# The Messerschmitt!



## nuuumannn (Jul 1, 2017)

Hi Guys,

I've added the Bf 109 to my walkaround site. Take a look here:

warbirds

In the works is the Sopwith Snipe and a recently retired passenger carrying Douglas DC-3.

Keep an eye out here: warbirds

Reactions: Winner Winner:
1 | Like List reactions


----------



## stona (Jul 1, 2017)

Brett Green did a pretty good job of nailing down the history of the AWM Bf 109, from its original standard G-6 configuration, through various war time rebuilds to the 'bitzer' it is now.
I once made a diversion of several hundred miles to Canberra just to see it 
Cheers
Steve


----------



## Gnomey (Jul 1, 2017)

Good shots!


----------



## Airframes (Jul 1, 2017)

Good stuff Grant.
Note that Hendon's '109 is now at Cosford, along with the recently arrived 262 and JU88. Also moved to Cosford are the Defiant and Gladiator, and the Lysander, the latter in the conservation center for work on it's skin.
The moves are due to the preparations and mods at Hendon for the RAF's 100th anniversary next year.


----------



## Wayne Little (Jul 2, 2017)

Yep, good stuff.


----------



## nuuumannn (Jul 6, 2017)

Cool, thanks guys.
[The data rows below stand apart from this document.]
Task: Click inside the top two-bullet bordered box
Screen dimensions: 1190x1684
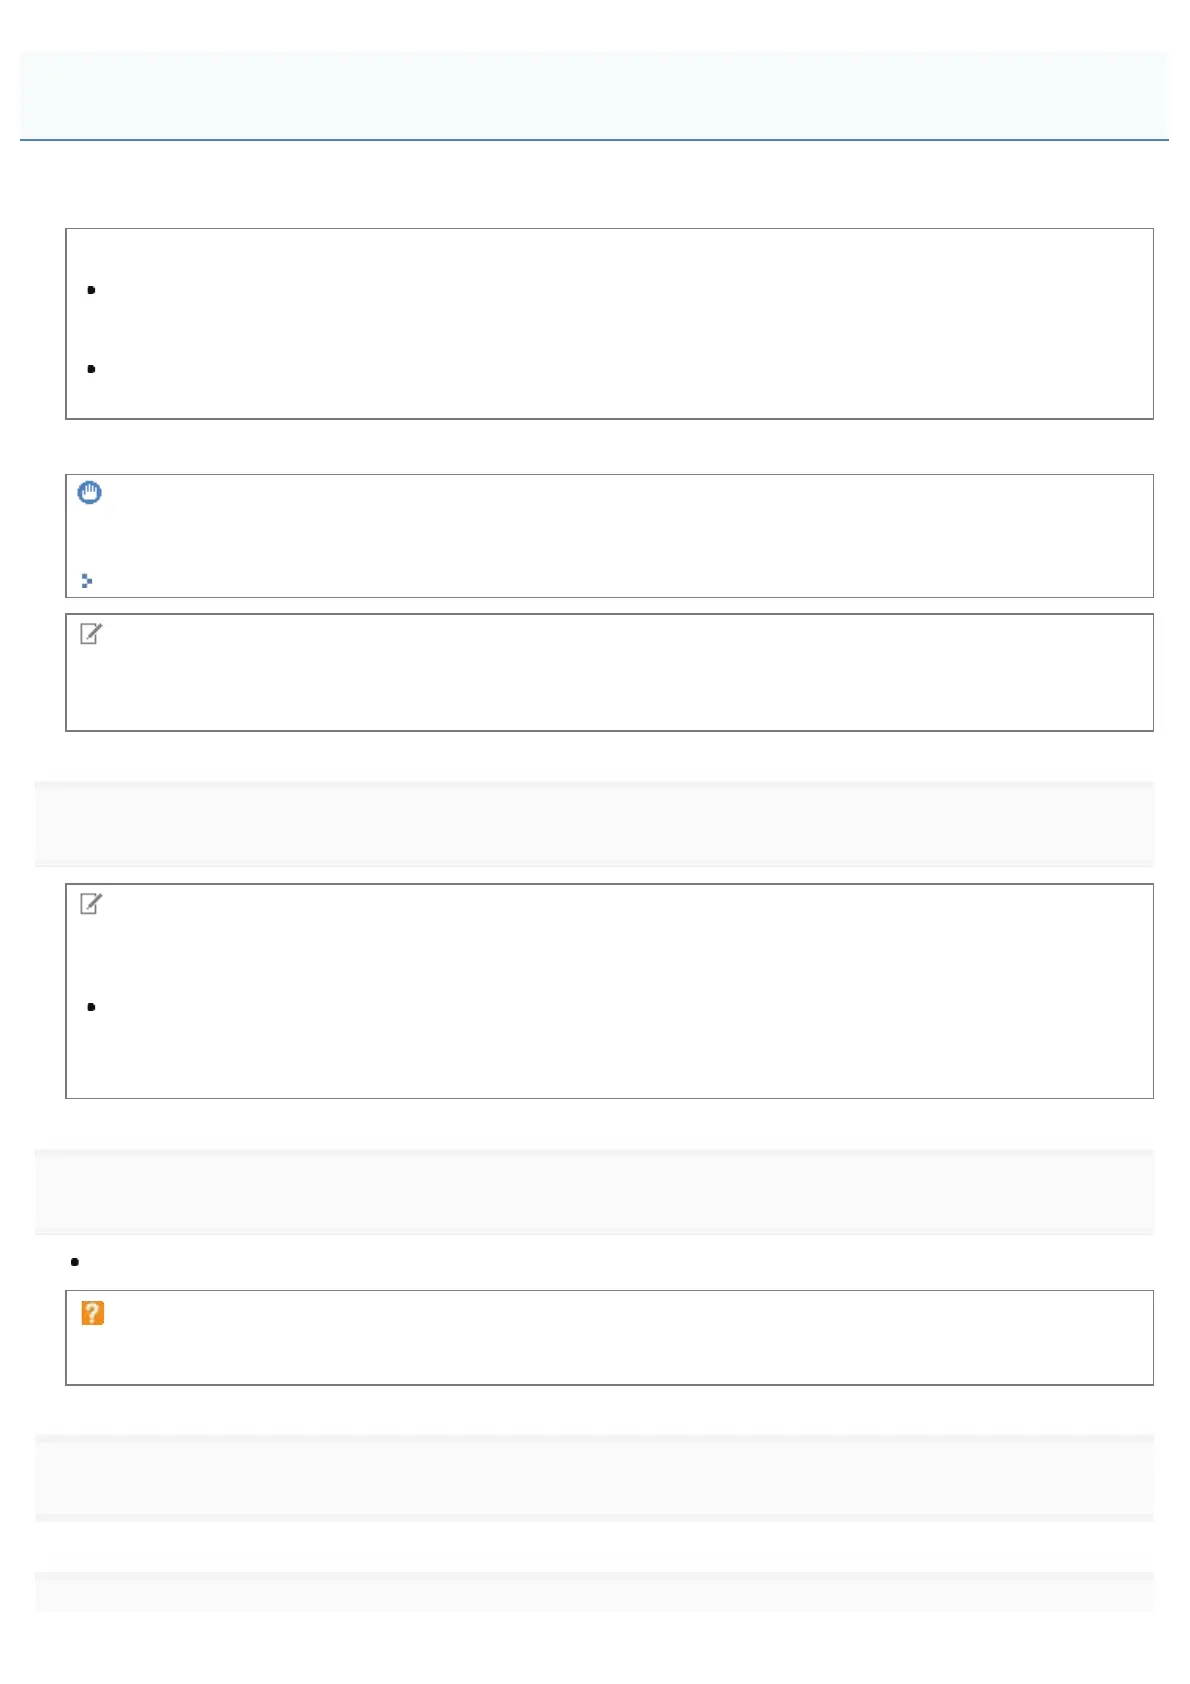Action: [610, 325]
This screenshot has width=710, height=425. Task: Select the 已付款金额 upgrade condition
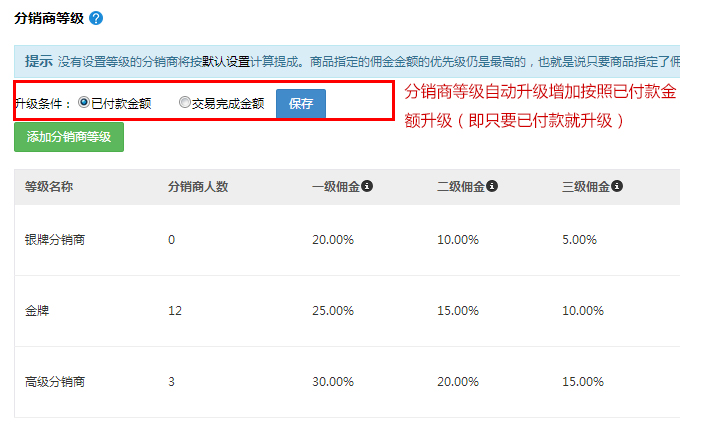(83, 103)
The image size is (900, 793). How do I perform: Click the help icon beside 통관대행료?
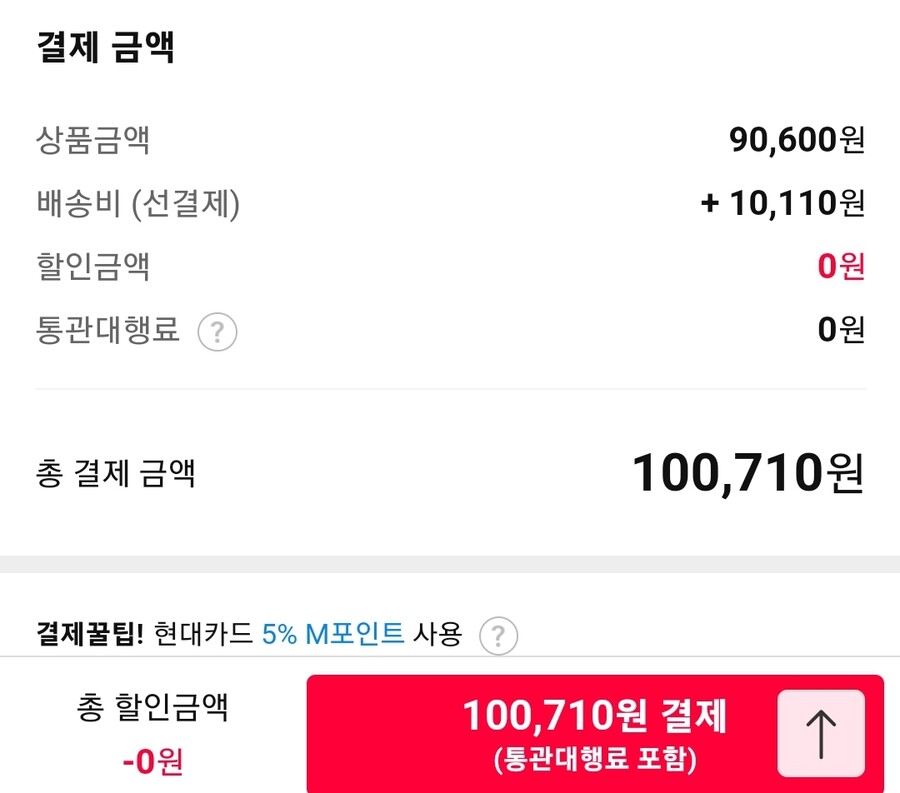(217, 331)
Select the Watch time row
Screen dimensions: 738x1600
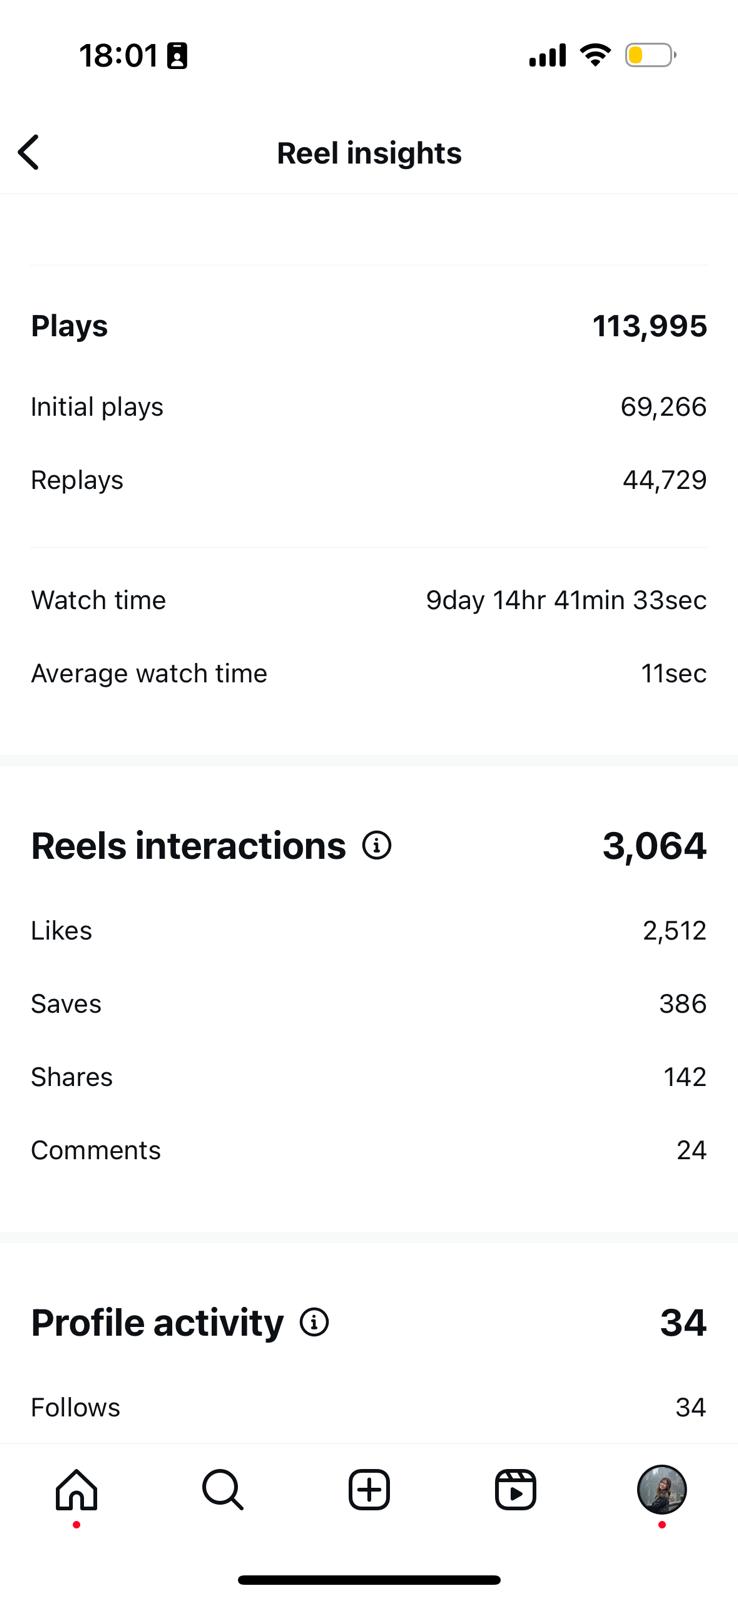[x=369, y=600]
Terry, looks like a trip to Cosford is in the works next year!

Steve, I've been deliberately vague about the Bf 109 for a few reasons, space being one of them. I have a book produced by the AWM that goes into the history of the Bf 109 and there are things that are still murky about it, hence the party line. As for its post war career, I've spoken to a few about it and its controversial to say the least! The less said the easier.

Reactions: Agree Agree:
1 | Like List reactions


----------